Life lessons anyone can learn from the current crop of women who date in their 40s and 50s
On self worth, boundaries and completing yourself
I hadn’t intended to fire shots against the film Jerry Maguire, but one of the most rotten phrases used in a romantic film is: ‘You complete me.’ That, along with so many other 90s rom-coms, it underpinned the idea that somewhere inside you was a void that could only be filled by another person. That you were unfinished like Edward Scissorhands and lo! Someone came along and transmogrified you a real person.
Like a lot of people who grew up with this ideology, I threw myself into dating, situationships and relationships, hoping they would fix this brokenness in me that I was told I had. In the search for that solution, it also meant I avoided on working on myself and asking some questions about the kind of people I was romantically attracted to.
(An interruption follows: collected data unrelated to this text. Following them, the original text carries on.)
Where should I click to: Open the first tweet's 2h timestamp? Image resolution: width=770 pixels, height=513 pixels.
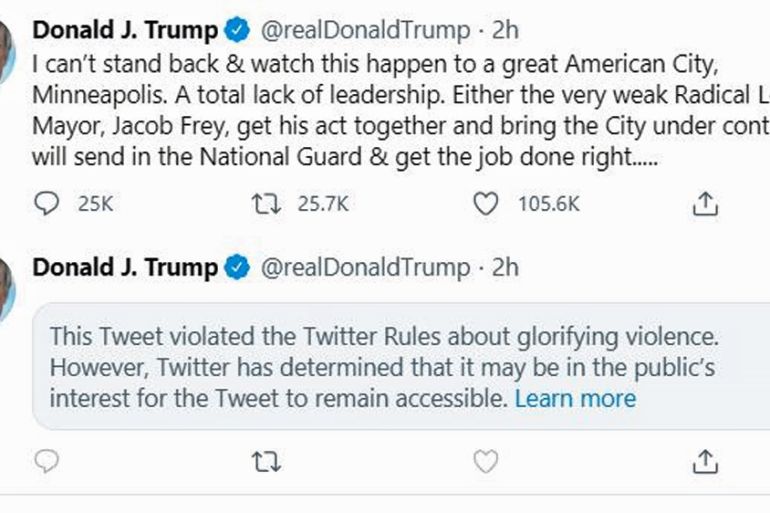point(506,30)
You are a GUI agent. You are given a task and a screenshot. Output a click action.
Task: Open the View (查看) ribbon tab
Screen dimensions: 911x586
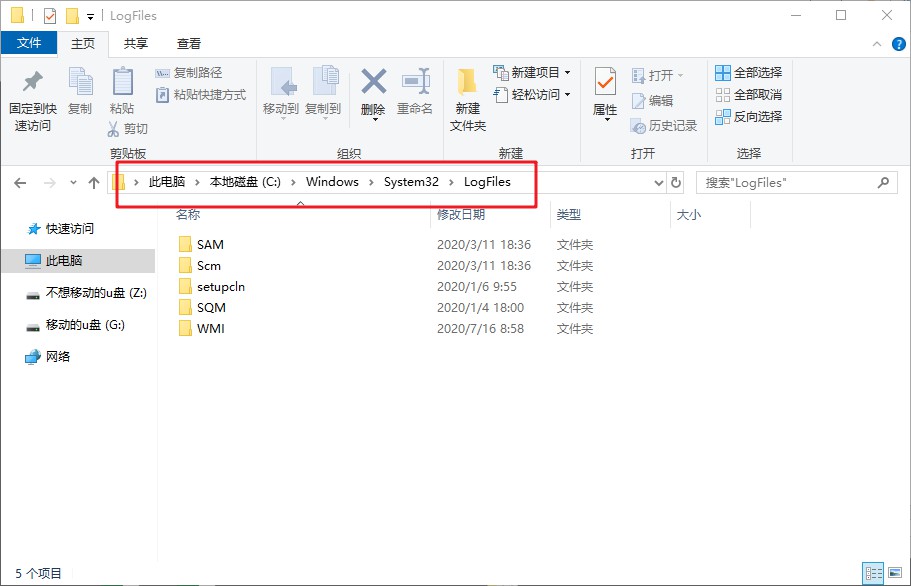click(x=189, y=44)
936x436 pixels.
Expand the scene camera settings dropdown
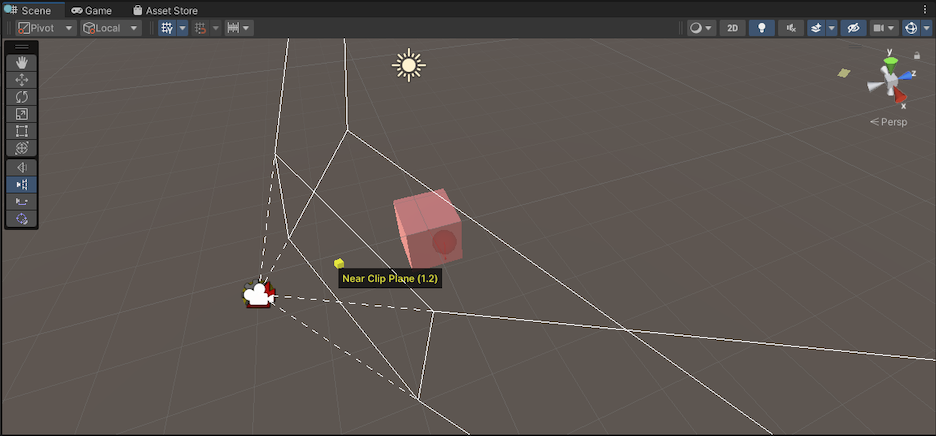coord(884,28)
That if a pattern was emerging, particularly around behaviour, it wasn’t just ‘my type’ or who I was fated to love.
When you then layer over various intersections – I’m a woman, which means there is more pressure around achieving domestic success than there generally is for men whose equivalence is economic success, and my family is Indian, a culture which prioritises getting married above any other life goal – it can make for some poor decision-making in dating and relationships.
If you are taught that you are an empty vessel and another person will pour meaning into you, the sacrifices to your sanity and life that you may make in attaining that, can be disastrous. For me, it took three decades, a lot of failed relationships, the most excruciating grief of losing a spouse, and some more dating to realise that no one completes you.
You are not a void to be filled or a puzzle to be figured out. And while partners can support you through difficult times which may range from the financial to health issues, they should amplify and add, but they should never make up the sum of your wholeness. But that is a hard thing to know, and a hard lesson to learn, particularly in your 20s and 30s.
In my 40s, dating has become a completely different thing as a consequence of realising no one completes you. I’m not alone in this - a growing number of women particularly in this age group and in their 50s - are making better, more varied choices around who they are romantically involved with. Most importantly, tailoring their approach to what they want, versus what they are told they should have to avoid being a pitiable figure.